Questioned on whether he had considered bringing Elton Jantjies back into the fold, despite his recent transgressions, Nienaber admitted that he wanted to but didn’t think it was the right time.
“It would’ve been nice (to bring Jantjies back in). But with mental health issues and mental health being such a big thing, and the external pressures that are on him from a human side it would have been unfair to him to bring him back in,” said Nienaber.
“Obviously there would be a lot of external pressure on him and for us the person comes first. So it would have been lovely, but unfortunately I think it would be unfair on him.”
Nienaber was also queried on why he hadn’t picked one of the younger up and coming flyhalves to be part of the Bok alignment camps earlier in the season, so that they could have been called upon in a situation like this.
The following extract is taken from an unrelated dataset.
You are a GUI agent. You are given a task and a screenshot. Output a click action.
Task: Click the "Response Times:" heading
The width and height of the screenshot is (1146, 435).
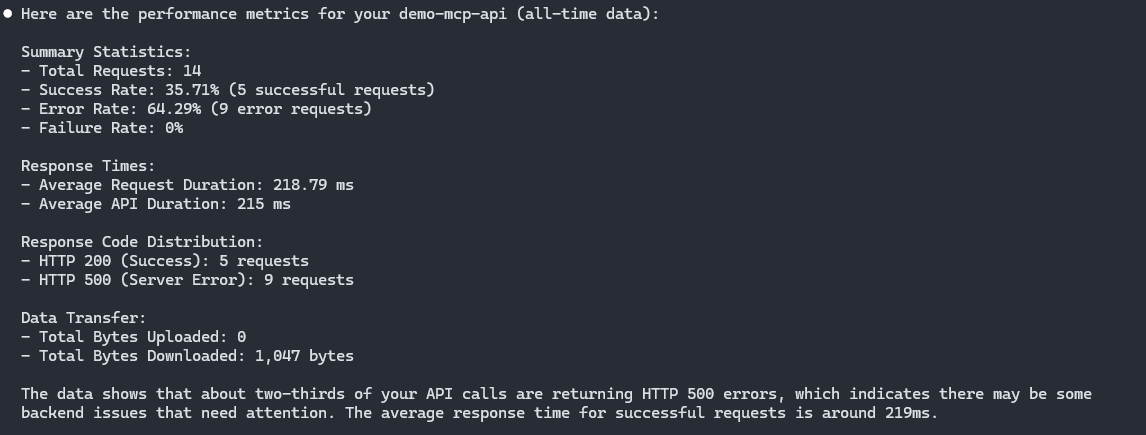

“I think if you go that route you will have five specialist flyhalves and you will never use five specialist flyhalves. If you go to a World Cup you can probably take two specialist flyhalves and then your next backups within the squad will be guys that cover the position,” said Nienaber.
“I think all teams are made up like that. If we had gone with five specialist flyhalves even to an alignment camp, the time and effort that we put into a player would have been diminished. That dilutes your time with a specialist position and there is so much detail that goes in.
“We forget about a guy like Johan (Goosen), he is our third choice specialist, and he is still coming back from injury.
“Then there are four players in the URC that you can mention, like Jordan (Hendrikse), Manie (Libbok), Kade (Wolhutter). It is a bunch of nice exciting flyhalves coming through and if we have continuous injuries in that position we would give them an opportunity.”